The bill protects gun owners and retailers from state or local insurance mandates and firearm-specific taxes—reducing direct costs and regulatory complexity for them—but in doing so it removes funding and policy tools that jurisdictions could use to pay for prevention, victim compensation, and public-safety programs, shifting financial and public-health burdens onto governments, taxpayers, and victims.
Gun owners and purchasers will not be forced by state or local governments to buy liability insurance or pay user-fee-style charges tied to firearm ownership, avoiding new recurring costs and legal conditions on ownership.
Firearms and ammunition remain subject to the same general sales-tax rules as other goods and cannot be singled out for special state or local excise taxes or targeted user charges, preserving uniform tax treatment for purchasers and retailers.
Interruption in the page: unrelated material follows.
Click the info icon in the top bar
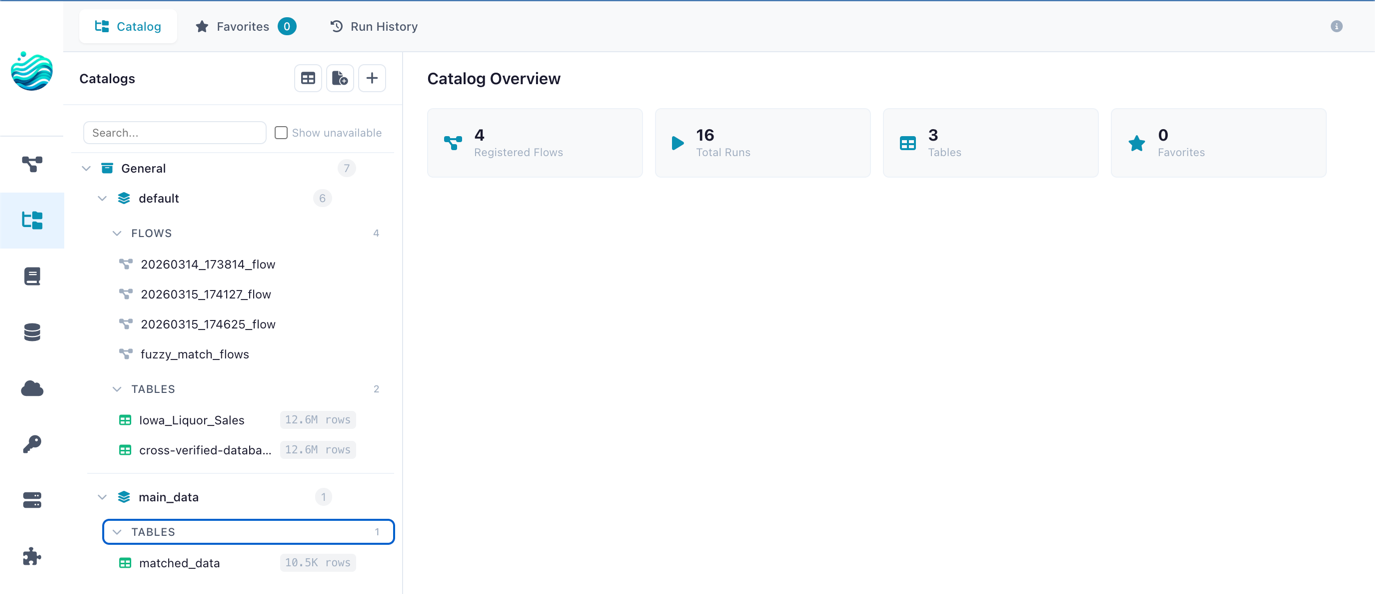1375x594 pixels. pyautogui.click(x=1336, y=26)
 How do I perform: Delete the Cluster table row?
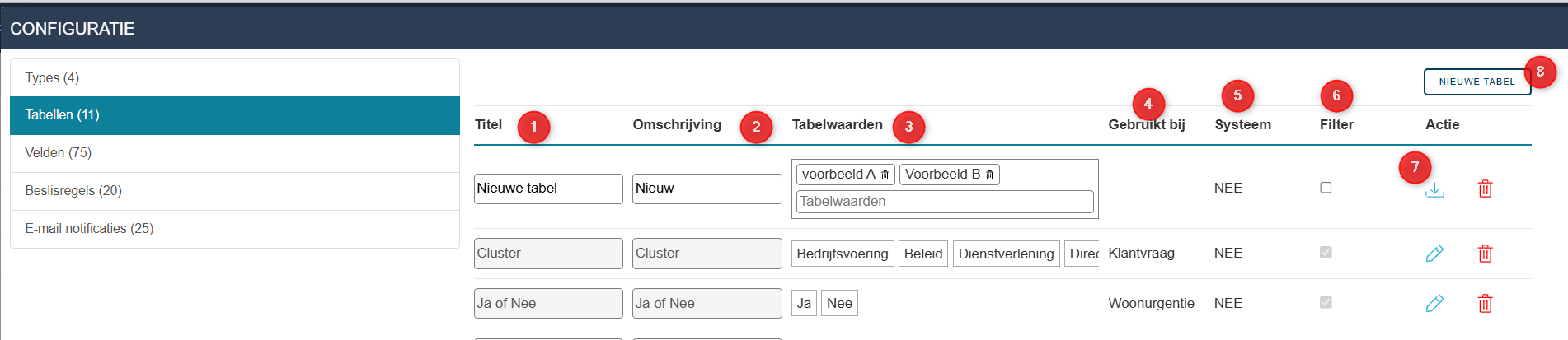point(1485,254)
Retailers and small businesses face less regulatory complexity and fewer potential new compliance costs because jurisdictions cannot impose firearm-specific insurance or fee regimes.
State and local governments lose a policy tool (targeted fees or mandatory liability insurance) they could use to fund firearm-safety programs, victim services, enforcement, or related administrative costs, increasing fiscal pressure on local budgets.
Victims of firearm incidents and the public may bear more of the financial burden because jurisdictions are barred from requiring liability insurance that could help ensure costs are compensated by responsible parties rather than taxpayers or victims themselves.
Removing the option of insurance mandates or targeted fees reduces state and local ability to use financial incentives or penalties to deter risky behavior and otherwise address public-health harms from firearms.
Based on analysis of 3 sections of legislative text.
Introduced February 4, 2025 by Ronny Jackson · Last progress February 4, 2025
Prohibits states and local governments from conditioning the manufacture, importation, acquisition, transfer, or continued ownership of firearms or ammunition on a requirement to purchase liability insurance or on imposition of any tax, user fee, or similar charge. It preserves an exception allowing generally applicable sales taxes to apply to firearms and ammunition to the same extent they apply to other goods. Implements the prohibition by amending a federal criminal statute and by adding a new provision to the Internal Revenue Code that explicitly bars states and localities from imposing insurance requirements, taxes, user fees, or similar charges on firearms, pistols, or revolvers, while referencing existing federal definitions for those terms.